看樣這掌家之權應該換人了,你太不稱職!”
二姨娘一看,大事不妙,連忙解釋“老爺,妾身冤枉啊,那銀子可是從公中支出去了。
一定是管事的嬤嬤吞了,妾身一定罰她們吐出來!是妾身疏忽了。”
蘇暖眼眸中浮現出不易讓人察覺的冷笑,接著又戲精上線。
淚水如斷了線的珠子“父親,如今女兒已長大,我們侯府殷實!
想必身為侯爺的父親一定看不上母親那點嫁妝。
母親已身故多年,能不能把那些嫁妝還給我?
女兒如今已經被退婚了,以后更沒有人敢娶,我只能指望著那點嫁妝生活了。

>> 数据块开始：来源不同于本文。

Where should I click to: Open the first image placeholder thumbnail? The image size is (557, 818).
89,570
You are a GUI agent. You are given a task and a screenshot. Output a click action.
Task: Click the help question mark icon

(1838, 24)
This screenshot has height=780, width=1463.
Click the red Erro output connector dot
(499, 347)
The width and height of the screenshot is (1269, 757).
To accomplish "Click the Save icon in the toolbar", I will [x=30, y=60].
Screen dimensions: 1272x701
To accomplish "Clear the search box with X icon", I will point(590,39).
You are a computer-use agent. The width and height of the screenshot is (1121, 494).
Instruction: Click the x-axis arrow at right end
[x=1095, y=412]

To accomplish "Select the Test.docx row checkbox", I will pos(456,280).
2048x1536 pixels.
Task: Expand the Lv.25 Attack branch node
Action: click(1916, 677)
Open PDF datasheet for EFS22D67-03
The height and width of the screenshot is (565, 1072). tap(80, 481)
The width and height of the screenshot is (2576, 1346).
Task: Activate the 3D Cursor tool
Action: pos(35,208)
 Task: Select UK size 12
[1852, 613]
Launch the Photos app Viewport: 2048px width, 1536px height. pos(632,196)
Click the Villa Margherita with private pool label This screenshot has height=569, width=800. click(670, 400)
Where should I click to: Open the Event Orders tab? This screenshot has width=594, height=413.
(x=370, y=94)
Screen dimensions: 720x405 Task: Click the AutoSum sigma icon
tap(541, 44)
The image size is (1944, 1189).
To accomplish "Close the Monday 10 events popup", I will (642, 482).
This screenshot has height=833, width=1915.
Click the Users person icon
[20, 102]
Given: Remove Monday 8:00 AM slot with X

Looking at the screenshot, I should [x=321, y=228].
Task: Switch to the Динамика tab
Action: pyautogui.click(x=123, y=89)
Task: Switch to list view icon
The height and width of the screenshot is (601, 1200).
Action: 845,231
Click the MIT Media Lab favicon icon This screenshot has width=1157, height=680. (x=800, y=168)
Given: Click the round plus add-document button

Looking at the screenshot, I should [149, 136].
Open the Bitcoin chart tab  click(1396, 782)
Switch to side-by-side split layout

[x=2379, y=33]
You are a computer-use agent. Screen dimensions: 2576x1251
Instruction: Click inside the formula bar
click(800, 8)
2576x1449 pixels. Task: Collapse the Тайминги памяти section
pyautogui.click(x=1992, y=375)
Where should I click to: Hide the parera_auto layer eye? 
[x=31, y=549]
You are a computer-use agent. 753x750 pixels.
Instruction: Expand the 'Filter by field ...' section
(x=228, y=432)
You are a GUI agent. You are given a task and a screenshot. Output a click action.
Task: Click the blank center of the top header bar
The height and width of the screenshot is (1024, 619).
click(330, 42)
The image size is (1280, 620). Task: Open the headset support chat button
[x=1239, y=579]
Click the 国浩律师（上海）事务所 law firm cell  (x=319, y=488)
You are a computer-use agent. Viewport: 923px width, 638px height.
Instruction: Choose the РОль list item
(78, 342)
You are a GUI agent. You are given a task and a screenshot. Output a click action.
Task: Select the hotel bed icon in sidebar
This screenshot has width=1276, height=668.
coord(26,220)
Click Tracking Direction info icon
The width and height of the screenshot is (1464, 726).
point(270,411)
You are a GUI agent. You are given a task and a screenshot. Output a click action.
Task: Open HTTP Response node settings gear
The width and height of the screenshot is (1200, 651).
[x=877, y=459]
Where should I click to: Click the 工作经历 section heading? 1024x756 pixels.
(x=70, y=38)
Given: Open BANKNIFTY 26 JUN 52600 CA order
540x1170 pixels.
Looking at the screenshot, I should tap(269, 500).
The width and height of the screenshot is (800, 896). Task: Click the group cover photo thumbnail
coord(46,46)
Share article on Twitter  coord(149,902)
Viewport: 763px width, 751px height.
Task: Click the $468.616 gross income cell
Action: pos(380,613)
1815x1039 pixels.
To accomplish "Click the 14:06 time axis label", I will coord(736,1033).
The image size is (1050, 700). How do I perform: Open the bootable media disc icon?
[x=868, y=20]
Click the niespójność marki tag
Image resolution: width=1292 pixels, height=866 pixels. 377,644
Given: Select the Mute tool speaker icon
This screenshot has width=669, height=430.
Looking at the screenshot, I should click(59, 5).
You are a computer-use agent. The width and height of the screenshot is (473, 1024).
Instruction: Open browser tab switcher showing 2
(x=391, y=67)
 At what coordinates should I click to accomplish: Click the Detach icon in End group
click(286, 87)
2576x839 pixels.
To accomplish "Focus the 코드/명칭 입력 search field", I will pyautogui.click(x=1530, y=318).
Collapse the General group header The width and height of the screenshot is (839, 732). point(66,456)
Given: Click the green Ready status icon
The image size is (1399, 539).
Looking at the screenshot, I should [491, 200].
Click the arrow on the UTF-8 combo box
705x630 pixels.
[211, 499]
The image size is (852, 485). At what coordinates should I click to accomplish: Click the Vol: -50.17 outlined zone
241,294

”
說完,又一把鼻涕一把淚地抹著。
定北侯被這場鬧劇弄的一個頭有兩個大。
他是打心底不想把沈知畫的嫁妝給蘇暖,那些東西可不少。
可是最近朝中有一位大臣,也是克扣了嫡女的嫁妝,結果被官捅到皇上那里。
皇上當時龍顏大怒,把那三品的大員直接連降兩級,還罰了一年的俸祿。
暗道:前車之鑒,如果我不給嫁妝,萬一讓他們知道了,給皇上遞個折子,那我這個侯爵之位可就不保了。
我可不能因小失大!
“不行,妾身不同意,那些嫁妝都是準備給雪柔的陪嫁。”二姨娘生氣地說道。
暗道那些嫁妝已經所剩不多,我到哪里給你弄那些嫁妝去!
蘇暖都快被氣笑了,“二姨娘,你女兒蘇雪柔的嫁妝,是把你的嫁妝給她,我娘的嫁妝得給我!
這到哪里都說得過去,不然我們去找皇上評評理!”
四姨娘夢憶是個精明的,她似乎是看到了些苗頭。
那二小姐跟以前真的不一樣了。
于是,勸道:“侯爺,二小姐說的沒有錯。
等著玲瓏出嫁,妾身也是把自己從娘家帶來的嫁妝給她。
這也是北冥王朝幾百年來的規矩。
沈夫人的嫁妝,理應給二小姐保管。”
定北侯話中帶著怒氣,不耐煩地命令道:“把沈知畫當年的嫁妝原封不動的還給蘇暖,交由她自己管理。
還是四姨娘通情達理!
四姨娘,你找出當年沈氏的嫁妝單子。
少一樣,就讓二姨娘拿銀子按市價補出來!
補不出來,本侯就一紙休書!
誰允許你動用沈氏的嫁妝!
我堂堂侯府家底殷實,還需要賣了女人的嫁妝度日嗎?
四姨娘,你全權處理吧!本侯累了,回去了!”
“妾身領命,如嫁妝有出入,定會報給侯爺!”四姨娘笑著說道,眼底盡是得意之色。
蘇暖也明白,定北侯并不是真心幫她。
只不過自己把當年令他屈辱的往事弄到桌面上,相比之下,此時,他更恨二姨娘。